BdL: «Quella che viene genericamente definita “arte pubblica” spesso attiva delle dinamiche con gli abitanti dei luoghi in cui si inserisce. Come dicevamo, Anti-Social Car apre al territorio delle riflessioni sulla sua identità, sull’evoluzione sociale che c’è stata nel Lazio Meridionale con l’industrializzazione, e sulla crisi che il settore produttivo sta vivendo. Il COVID-19 ha portato il mondo intero a riflettere sulla nostra condizione di individui, di singoli elementi all’interno di un sistema che, per cause di forza maggiore, è stato interrotto, parcellizzato, distanziato. Nella solitudine del proprio isolamento, molti hanno intuito o elaborato il senso del rapporto tra sé e la comunità di riferimento. Avere la possibilità di dialogare con un pubblico così trasversale è l’occasione per raccogliere testimonianze, opinioni e reazioni non protette dalle cornici teoriche dell’arte contemporanea. E questo è l’aspetto più interessante. L’auto sarà un dispositivo attraverso cui aprire al pubblico delle domande, uno strumento di racconto, di indagine sociale, di provocazione estetica, di “monitoraggio” culturale. Personalmente mi aspetto molte critiche sulla logica di spesa della Regione, sull’estetica dell’opera, riflessioni in linea con il “…lo potevo fare anche io”. Credo possa anche essere un oggetto che genererà la curiosità di chi ama la manualità, il fare. Realizzare un’auto assurda come Anti-Social Car è un visibile sforzo tecnico che ha generato forzature concettuali e pratiche, attraenti per il pubblico di un territorio di esperti dell’automotive».

Anti-social Car
Anti-social Car ©Viola Pantano

L’opera rimarrà nella location prestabilita per 10 anni, inevitabilmente il suo aspetto cambierà.

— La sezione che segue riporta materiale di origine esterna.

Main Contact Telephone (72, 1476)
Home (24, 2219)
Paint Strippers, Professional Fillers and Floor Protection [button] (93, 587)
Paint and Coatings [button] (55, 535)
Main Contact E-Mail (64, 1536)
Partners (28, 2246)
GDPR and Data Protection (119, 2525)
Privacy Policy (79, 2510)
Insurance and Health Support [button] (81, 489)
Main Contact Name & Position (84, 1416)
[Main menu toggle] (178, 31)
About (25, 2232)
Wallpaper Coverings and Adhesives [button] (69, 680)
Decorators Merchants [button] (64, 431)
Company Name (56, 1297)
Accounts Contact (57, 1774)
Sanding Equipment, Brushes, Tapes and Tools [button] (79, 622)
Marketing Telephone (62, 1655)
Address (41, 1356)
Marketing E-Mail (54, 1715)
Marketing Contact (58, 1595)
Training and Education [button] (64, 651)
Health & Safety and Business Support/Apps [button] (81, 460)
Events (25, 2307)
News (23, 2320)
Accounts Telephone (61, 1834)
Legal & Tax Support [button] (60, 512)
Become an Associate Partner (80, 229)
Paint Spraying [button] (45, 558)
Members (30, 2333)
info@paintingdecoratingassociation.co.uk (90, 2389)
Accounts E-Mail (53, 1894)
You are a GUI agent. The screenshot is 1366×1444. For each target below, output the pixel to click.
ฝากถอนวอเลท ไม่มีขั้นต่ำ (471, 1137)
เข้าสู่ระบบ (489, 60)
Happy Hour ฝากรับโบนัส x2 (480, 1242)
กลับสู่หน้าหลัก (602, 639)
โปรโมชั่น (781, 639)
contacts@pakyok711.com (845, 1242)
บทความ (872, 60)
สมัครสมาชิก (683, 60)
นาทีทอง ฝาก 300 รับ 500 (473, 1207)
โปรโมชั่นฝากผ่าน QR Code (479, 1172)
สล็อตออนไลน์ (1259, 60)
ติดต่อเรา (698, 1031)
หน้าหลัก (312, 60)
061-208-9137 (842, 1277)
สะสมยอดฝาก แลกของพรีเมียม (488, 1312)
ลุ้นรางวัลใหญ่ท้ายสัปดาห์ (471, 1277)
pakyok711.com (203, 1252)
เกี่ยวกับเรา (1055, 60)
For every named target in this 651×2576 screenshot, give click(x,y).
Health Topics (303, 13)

Qual’è la vostra idea riguardo l’evoluzione dell’installazione nel corso del tempo?
RC: «Noi – ne abbiamo anche discusso con Annalisa Casino e Roberta Pietrobono di Eticae SiA e con Carlotta Mastroianni di Ada Art Advisor (main partner del progetto) – siamo pronte a tutte le eventuali “evoluzioni” -passateci il termine – della macchina: “Anti-social Car” sta all’aperto, è pubblica. Detto questo, è vista come un’opera e non crediamo verrà vandalizzata ma tutto può succedere e, in caso, prenderemo questi gesti come dati da analizzare. Ogni gesto, ogni azione: tutto ha un significato.
Siamo consapevoli che dovremo lavorare molto per raccontare la presenza della macchina nella Villa ma siamo positive, già in molti l’hanno capita, già molti la sentono propria, la raccontano, la vivono e, in un certo qual senso, la difendono: si prendono cura di lei. Da macchina simbolica, in quanto autoveicolo, a nuovo simbolo identitario capace di esistere con un nuovo design che, per quanto non gli dia la possibilità di muoversi, tiene in movimento tutto quello che gli sta intorno attraverso sguardi, domande, riflessioni. Per citare ancora Viola: “Anti-social Car è una macchina parcheggiata per sempre, ma sempre in movimento…”».

BdL: «Per animare il dialogo con il pubblico, abbiamo pensato di attivare dei QR Code che progressivamente andranno a porre delle riflessioni. Ci interessa utilizzare l’auto per stuzzicare il senso di appartenenza ad una comunità, per stimolare una riflessione sulla riappropriazione dello spazio urbano e per valorizzare le opinioni dei cittadini».